The electrification of industrial heat is a strategy to promote the decarbonization of goods and services. Some limits and possibilities of using high-temperature heat pumps (HTHPs) have been evaluated in producing tissue paper. This energy-intensive sector, tied to a fast-moving consumer good, has not received much attention recently. The replacement of the natural gas boiler for producing process steam at 9 bar with a two-stage heat pump was evaluated. The first stage uses a refrigerant, while the second operates directly on the steam. This system was optimized to maximize the coefficient of performance (COP) using the process specifications of a real system. With the three refrigerants used in the simulations—R245CA, R1336mzz(Z), and n-Pentane—a maximum COP ranging from 1.89 to 2.01 was achieved.

With the European electric mix of 2019, selected to rule out the effects related to the COVID-19 pandemic and international instabilities, this system could reduce primary energy consumption and emissions by up to 17% and 40%, respectively, compared to steam production with a natural gas boiler, considering the average EU energy mix. The progressive decarbonization of the grid should dramatically improve these results. The comparison with a direct electrification system with resistors was significant. With the average EU energy mix, using an electric boiler would increase primary energy consumption by 58% and CO₂ emissions by 12%, thus worsening the carbon footprint of tissue paper production. This will hold true until the electric generation mix has achieved an adequate level of decarbonization. Even at that point, however, reducing primary energy consumption will be an advantage of HTHPs.

With European energy prices in 2019, the cost of producing process steam would increase by 55% in the case of a heat pump. In the case of an electric boiler, however, this would increase by 196%. The results change if an emission taxation system, such as the EU’s ETS, is considered. With a carbon dioxide equivalent price of EUR 100 per equivalent CO₂ ton, the heat pump system could lead to savings of 12% compared to the baseline case (natural gas boiler). The system with an electric boiler would still increase costs by 66%, making tissue paper production potentially uneconomical and, thus, financially unsustainable.

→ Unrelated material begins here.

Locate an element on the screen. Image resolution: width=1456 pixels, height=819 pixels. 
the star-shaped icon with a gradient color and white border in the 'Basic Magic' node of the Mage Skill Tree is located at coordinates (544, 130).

Replacing a natural gas boiler with a heat pump implies adopting a complex device with higher capital costs than a traditional or electric boiler. The savings achieved when a carbon tax is considered would lead to a return on investment in five years if the specific CAPEX of the plant is below EUR 280, considering the average EU energy prices and energy mix. This figure appears to be lower than short-term market projections for HTHP and MVR systems; however, in some countries, such as France and Sweden, where the differential between electricity and natural gas prices is narrower, adopting such devices could already be economically viable with a PBP lower than five years.

In conclusion, efforts must be directed along two paths to make these solutions feasible in the tissue paper industry and other industrial sectors. On one hand, heat pump manufacturers must strive to increase their systems’ applicability, efficiency, and cost-effectiveness. On the other hand, investment is necessary to ensure that low-carbon electricity is increasingly available, reliable, and affordable. Additionally, it would be prudent for manufacturers of paper production equipment to adapt their systems to integrate heat pump technology.